• Standard ACL

  • Extended ACL

Standard ACL

Example - standard ACL

  netdestination src-ip

   netdestination destn-ip 

   netservice tcp-service tcp 100
   ip access-list standard “acl1”
   10 permit alias-src src-ip 

Extended ACL

The extended ACL can have both source IP, destination IP and port number along with protocol in its ACE. To define an alias-based ACE for an extended ACL, use a net-destination alias for the source and destination and a net-service alias for the protocol and destination port.

Example - extended ACL

Switch(config)# ip access-list extended aext1
Switch(config-ext-nacl)# 10 permit alias-src "src-ip" alias-dst "destn-ip" alias-srvc "tcp-service"
Switch(config-ext-nacl)# exit 

Net-service Limitations

Alias-based ACE will not support access-control based on source port. The use of net-service restrict operators specified for port number to equals and range.
  • Operators lt, gt, negative are not specified for destination port using the options available in net-service.
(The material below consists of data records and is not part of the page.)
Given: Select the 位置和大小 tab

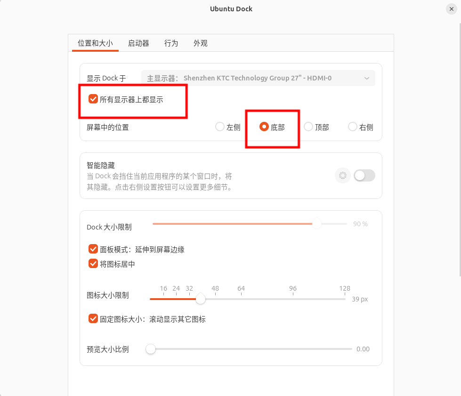Looking at the screenshot, I should tap(95, 43).
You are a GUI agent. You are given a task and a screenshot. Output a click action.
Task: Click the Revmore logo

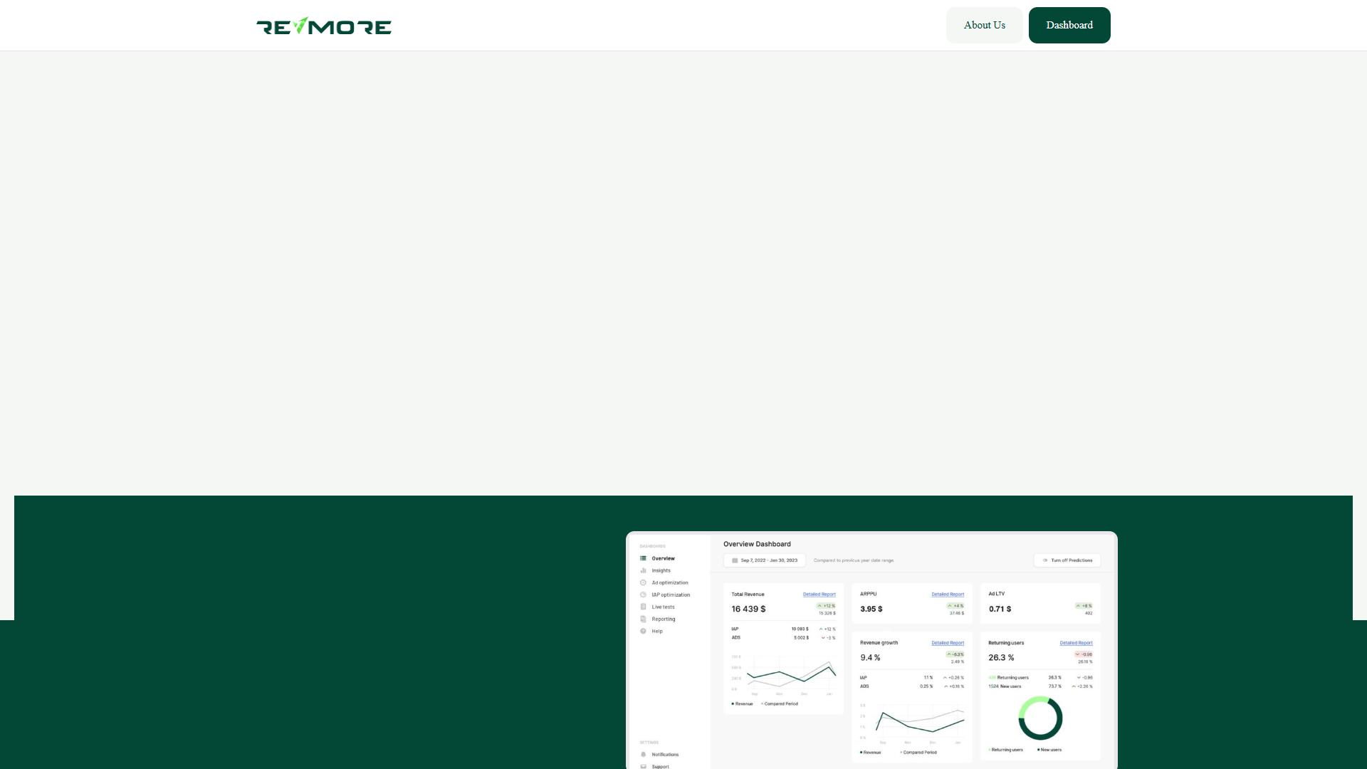(324, 26)
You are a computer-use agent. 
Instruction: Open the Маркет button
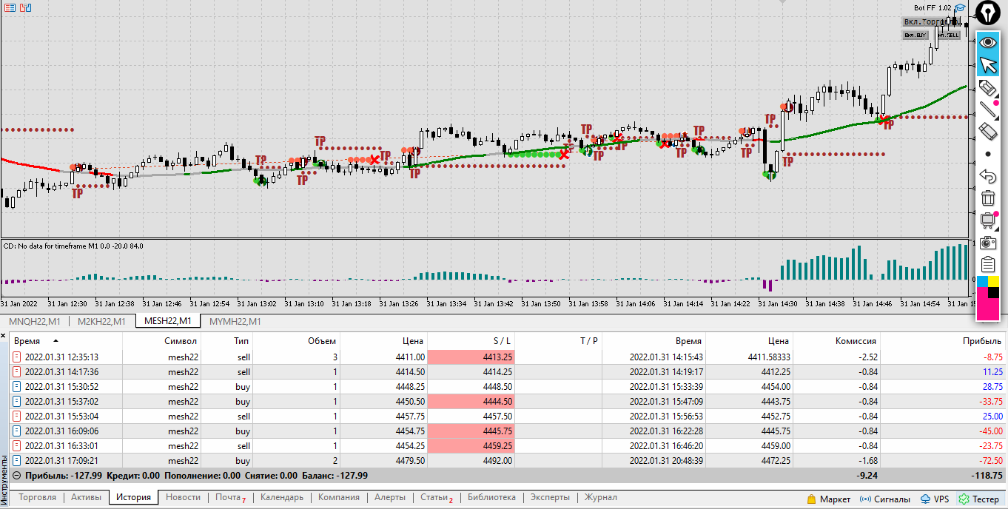[x=829, y=499]
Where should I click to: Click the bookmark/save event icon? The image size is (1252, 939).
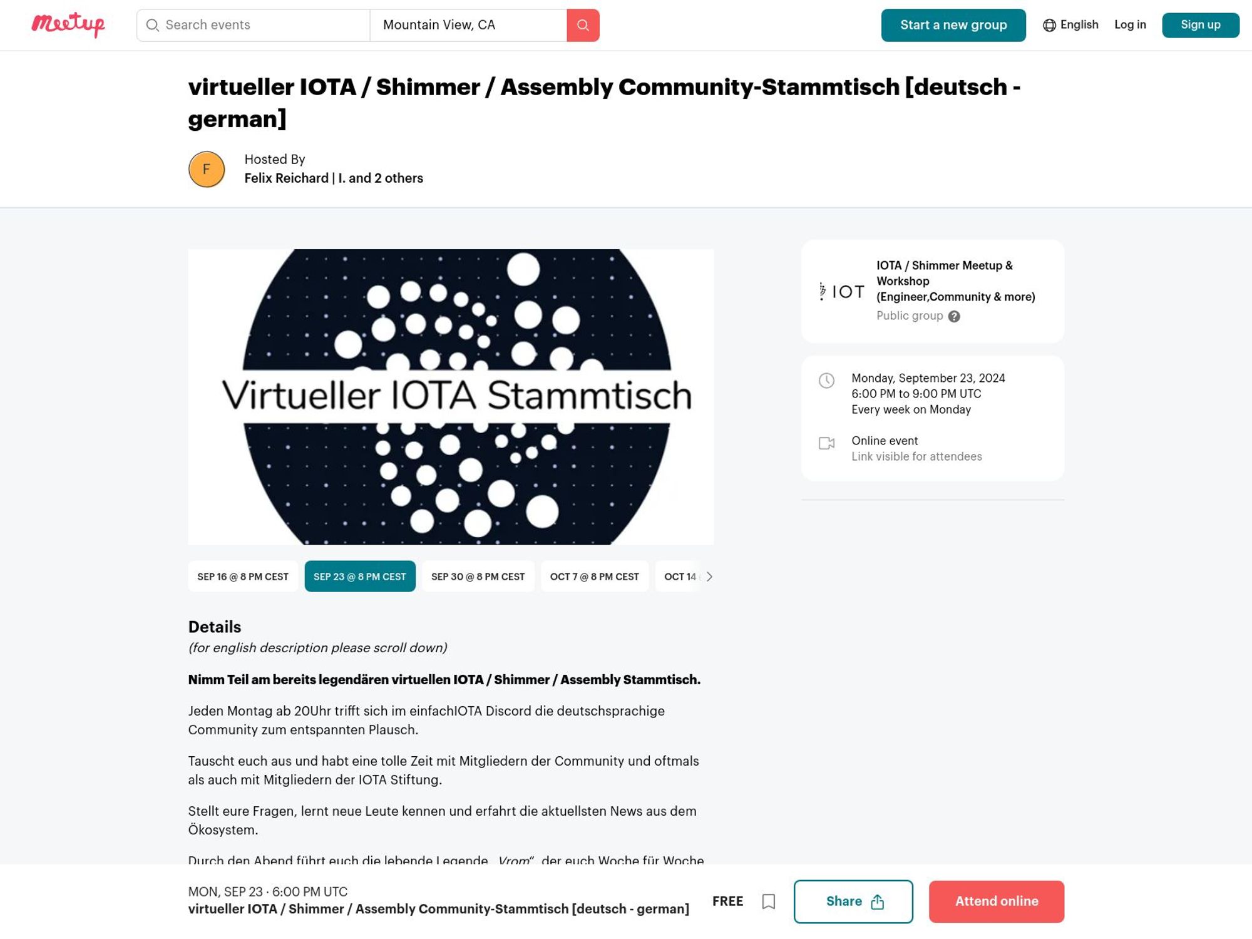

For user roles configuration, see Policy Commands.

Net-destination Limitations

  • Limited to IPv4 addresses per syntax.

  • The number of entries for a single net-destination is limited. The number of net-destinations configurable on a switch is also limited.
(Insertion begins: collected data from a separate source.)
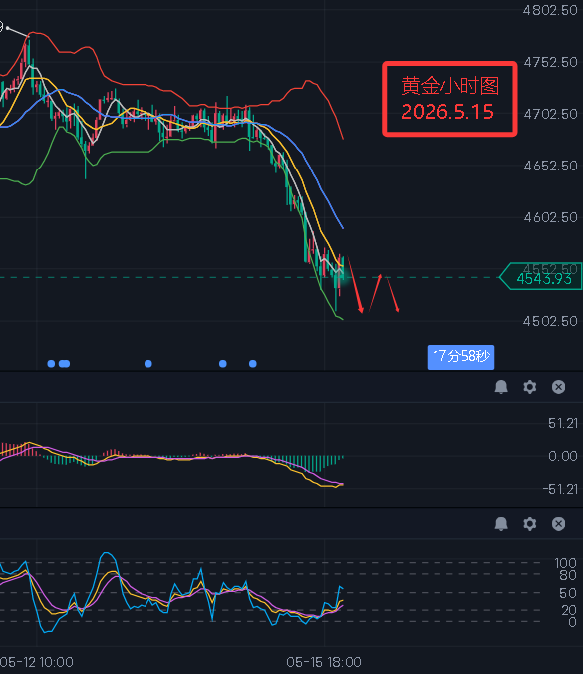This screenshot has width=583, height=674.
Task: Click the latest candlestick on the chart
Action: click(x=343, y=269)
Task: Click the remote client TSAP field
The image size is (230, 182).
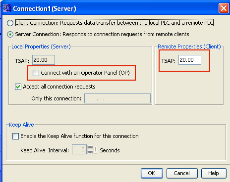Action: click(190, 60)
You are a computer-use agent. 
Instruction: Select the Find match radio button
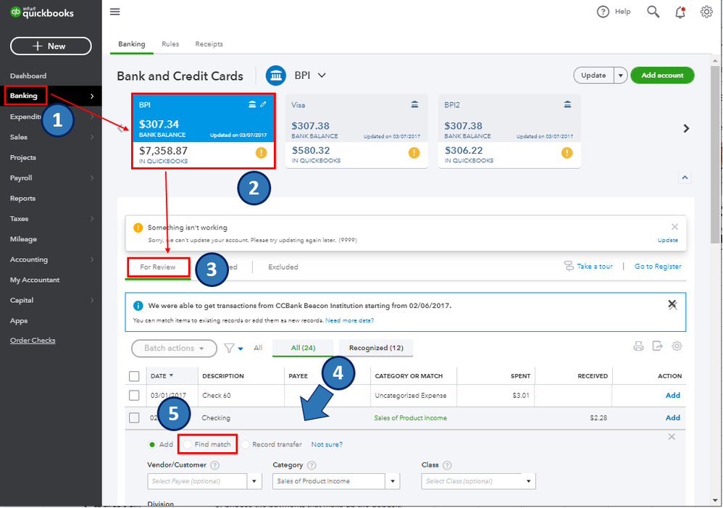coord(187,444)
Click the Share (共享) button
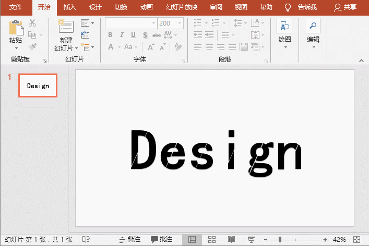 (345, 7)
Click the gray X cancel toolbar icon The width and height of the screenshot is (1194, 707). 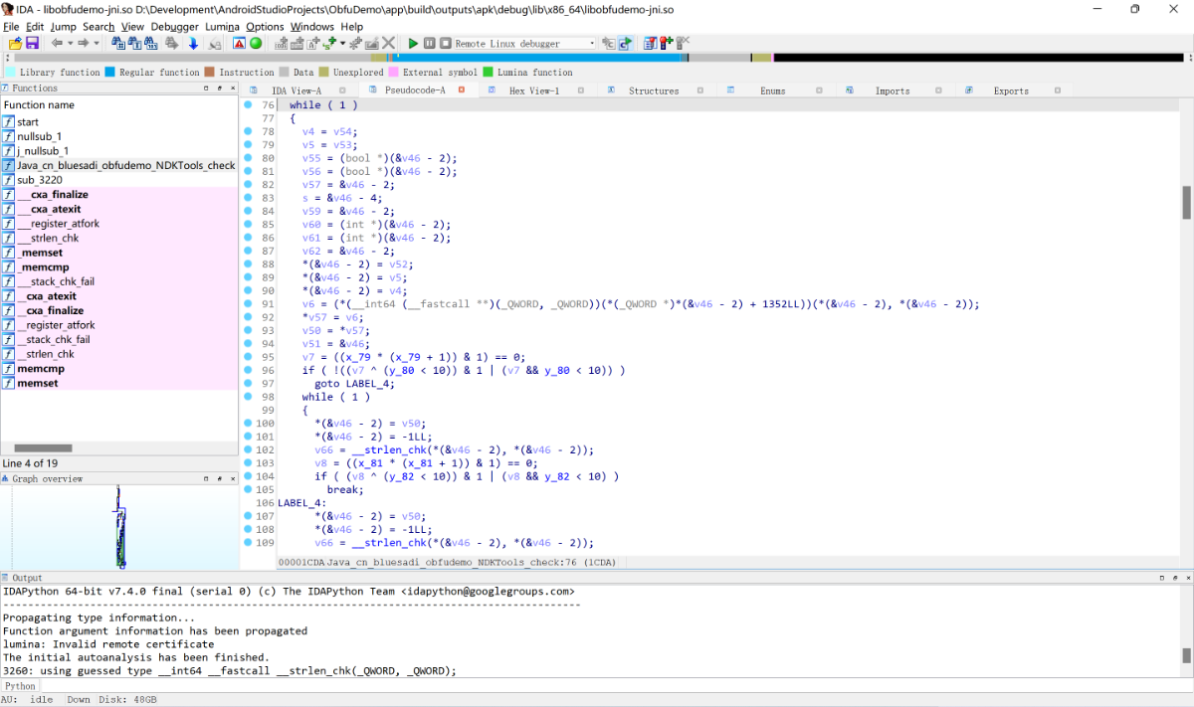tap(388, 44)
  • A considerable amount of memory (for global structures) will be allocated when alias-based ACEs are configured which may cause issues on a switch with low memory.
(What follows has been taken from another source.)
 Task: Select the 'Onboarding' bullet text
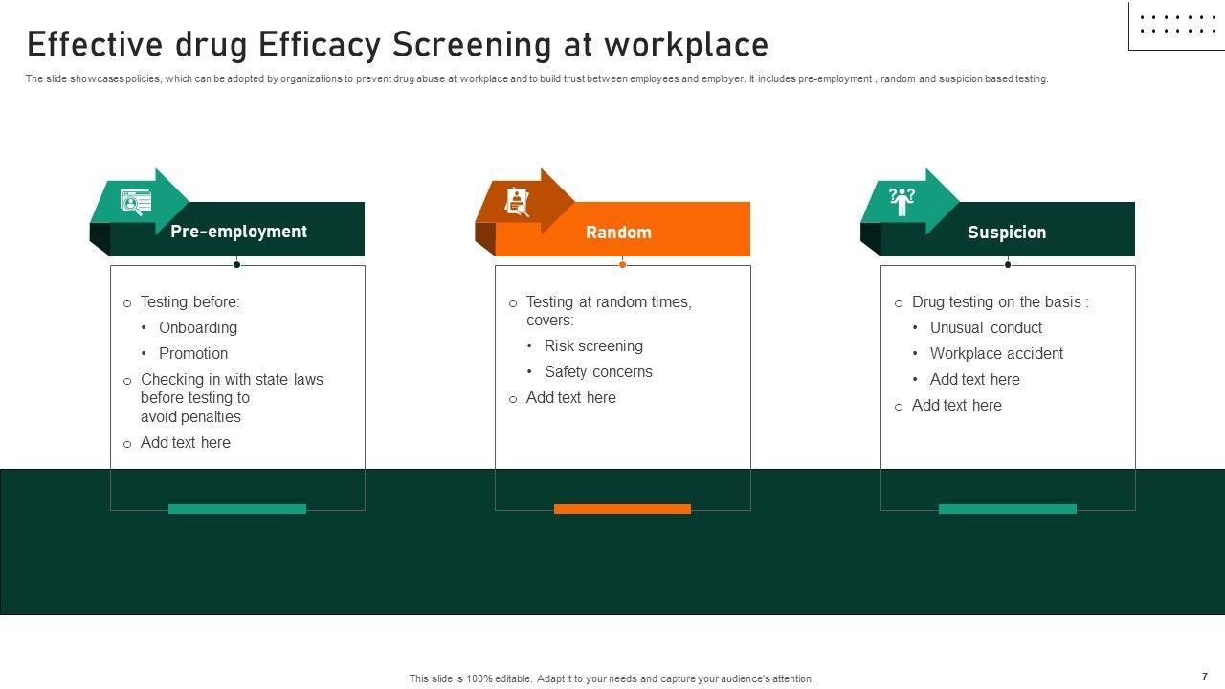(x=198, y=327)
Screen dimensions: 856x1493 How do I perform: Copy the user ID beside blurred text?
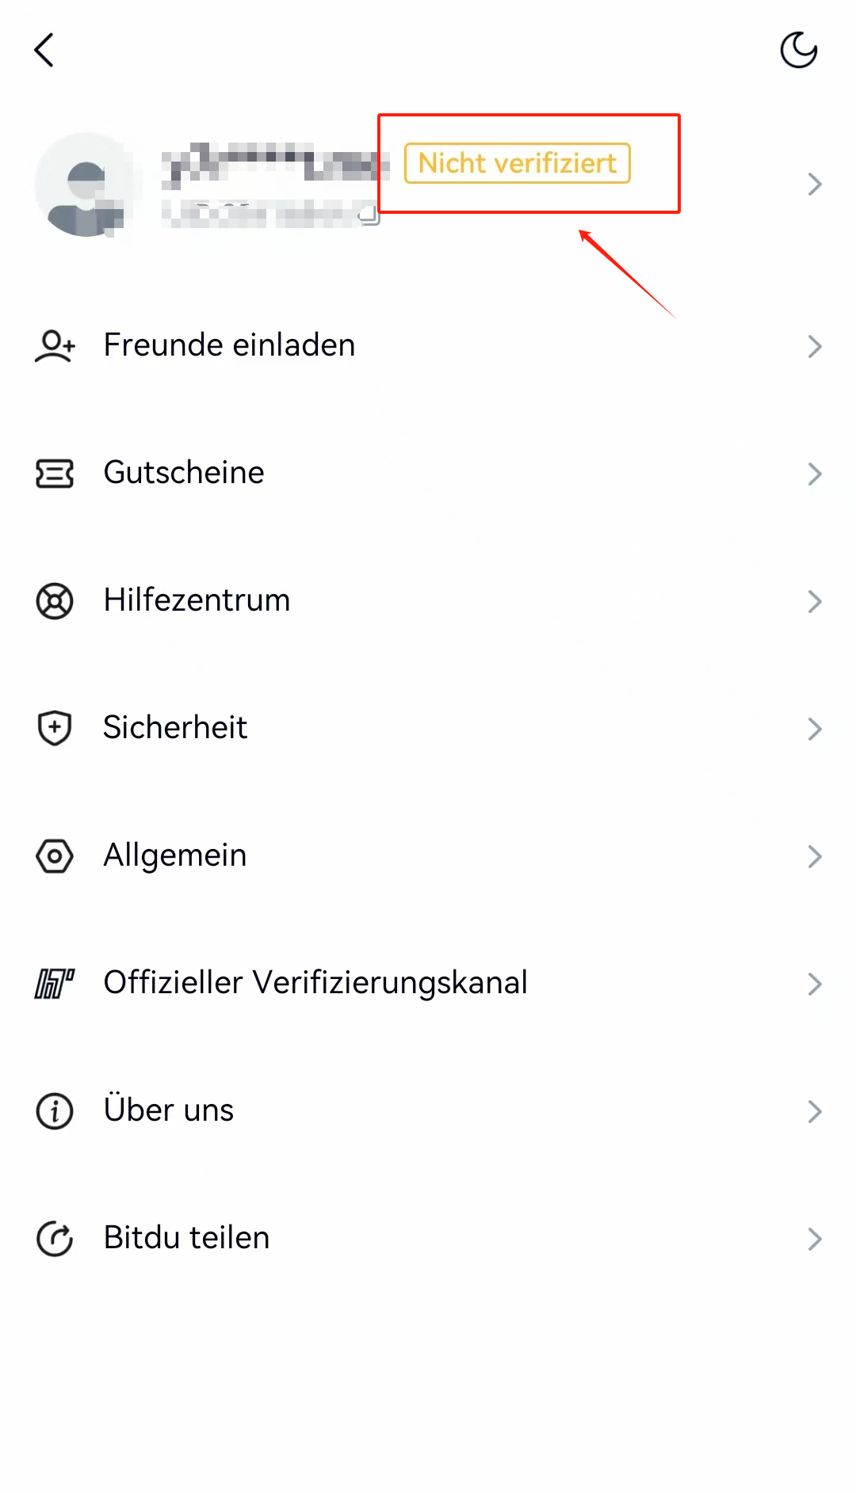369,215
  • The Host or Domain name cannot be specified as an entry in a net-destination.

  • SNMP support to configure and delete net-destination, net-service, and the alias-based rules will not be provided.

  • The ‘invert’ and ‘range’ option have been deprecated as per ArubaOS-Switch 7.4 CLI Reference Guide and hence will not be supported. However, the functionality of ‘invert’ option can be achieved through the ‘deny’ rule.

For user roles configuration, see Policy Commands.